# Stripey Sweater :D



## Piku (Jul 28, 2012)

Another attempt at a sweater, she can pull her arms out sometimes though lol


----------



## ~LS~ (Oct 29, 2011)

It's very pretty, and so is your pup.


----------



## TLI (Sep 3, 2008)

What a beautiful sweater! And your baby is beyond adorable!!! Definite Chi nappin' material.


----------



## pupluv168 (Mar 7, 2012)

She looks very pretty in that sweater. Great job!

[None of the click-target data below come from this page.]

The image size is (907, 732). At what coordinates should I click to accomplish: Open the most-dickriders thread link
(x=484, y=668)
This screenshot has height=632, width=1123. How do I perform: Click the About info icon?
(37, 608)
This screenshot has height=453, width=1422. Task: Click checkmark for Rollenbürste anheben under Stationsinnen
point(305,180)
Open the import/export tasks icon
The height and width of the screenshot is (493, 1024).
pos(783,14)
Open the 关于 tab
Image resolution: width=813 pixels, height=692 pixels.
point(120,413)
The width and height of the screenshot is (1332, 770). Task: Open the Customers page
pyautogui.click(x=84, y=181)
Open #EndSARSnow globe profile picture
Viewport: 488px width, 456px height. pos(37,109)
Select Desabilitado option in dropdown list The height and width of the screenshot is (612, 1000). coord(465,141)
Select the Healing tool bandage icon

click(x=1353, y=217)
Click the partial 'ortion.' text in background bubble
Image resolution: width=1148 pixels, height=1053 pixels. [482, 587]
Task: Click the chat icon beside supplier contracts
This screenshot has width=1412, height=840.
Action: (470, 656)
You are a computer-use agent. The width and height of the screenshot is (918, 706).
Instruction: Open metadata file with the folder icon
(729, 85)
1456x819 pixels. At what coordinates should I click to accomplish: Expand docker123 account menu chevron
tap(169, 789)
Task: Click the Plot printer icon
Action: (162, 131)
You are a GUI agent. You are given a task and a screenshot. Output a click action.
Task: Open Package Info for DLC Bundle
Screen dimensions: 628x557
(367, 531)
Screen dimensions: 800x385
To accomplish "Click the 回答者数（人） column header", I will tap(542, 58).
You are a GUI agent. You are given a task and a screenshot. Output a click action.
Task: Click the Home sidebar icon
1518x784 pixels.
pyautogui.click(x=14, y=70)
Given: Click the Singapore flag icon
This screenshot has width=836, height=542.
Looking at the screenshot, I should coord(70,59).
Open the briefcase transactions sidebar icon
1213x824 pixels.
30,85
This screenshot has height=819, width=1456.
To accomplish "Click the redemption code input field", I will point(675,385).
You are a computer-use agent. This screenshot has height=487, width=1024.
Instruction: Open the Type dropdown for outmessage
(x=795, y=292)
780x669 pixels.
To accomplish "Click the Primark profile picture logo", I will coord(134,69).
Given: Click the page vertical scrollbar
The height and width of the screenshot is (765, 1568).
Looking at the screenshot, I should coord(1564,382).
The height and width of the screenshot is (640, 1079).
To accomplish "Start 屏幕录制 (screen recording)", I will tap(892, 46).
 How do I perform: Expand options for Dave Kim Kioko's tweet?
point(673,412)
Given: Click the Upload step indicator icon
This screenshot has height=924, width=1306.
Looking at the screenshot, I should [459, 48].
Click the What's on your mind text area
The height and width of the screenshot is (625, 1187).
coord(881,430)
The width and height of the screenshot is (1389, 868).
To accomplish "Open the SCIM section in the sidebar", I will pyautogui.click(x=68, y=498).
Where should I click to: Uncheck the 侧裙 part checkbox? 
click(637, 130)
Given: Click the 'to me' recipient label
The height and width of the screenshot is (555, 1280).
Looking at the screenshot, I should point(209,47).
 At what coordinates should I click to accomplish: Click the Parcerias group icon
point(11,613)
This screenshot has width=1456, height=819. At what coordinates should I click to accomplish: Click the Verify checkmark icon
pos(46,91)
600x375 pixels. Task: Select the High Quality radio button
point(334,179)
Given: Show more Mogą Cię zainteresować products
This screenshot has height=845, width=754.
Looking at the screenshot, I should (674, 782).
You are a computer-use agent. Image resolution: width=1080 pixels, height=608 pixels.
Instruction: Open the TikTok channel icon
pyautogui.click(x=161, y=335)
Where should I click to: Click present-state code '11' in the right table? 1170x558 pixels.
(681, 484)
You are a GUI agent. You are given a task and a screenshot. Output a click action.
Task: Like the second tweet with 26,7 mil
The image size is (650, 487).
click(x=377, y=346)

Sent from my iPhone using Petguide.com App


----------



## Pookypeds (Jun 20, 2006)

Nice looking sweater and a very cute chi!:love1:


----------



## Evelyn (Oct 14, 2012)

Pretty sweater, it looks girly, she doesn't seem to enjoy it , Ike doesn't like them. She is a beautiful little girl.:flower:


----------



## Star's Mama (Aug 15, 2012)

That is so cute! I really love it!


----------



## pigeonsheep (Nov 8, 2008)

love it! how does the back look?


----------



## MMS (Aug 2, 2012)

Oh my goodness that is so cute! (this coming for the most anti-girly-girl you could know). Is it knitted or crocheted?


----------



## Labergez (Nov 30, 2012)

loll these are so cute to look in sweaters .from where did you got these sweaters? i also want to get them for my puppies......


----------



## quinnandleah (Sep 28, 2011)

She is a little peanut.  The sweater is cute.


----------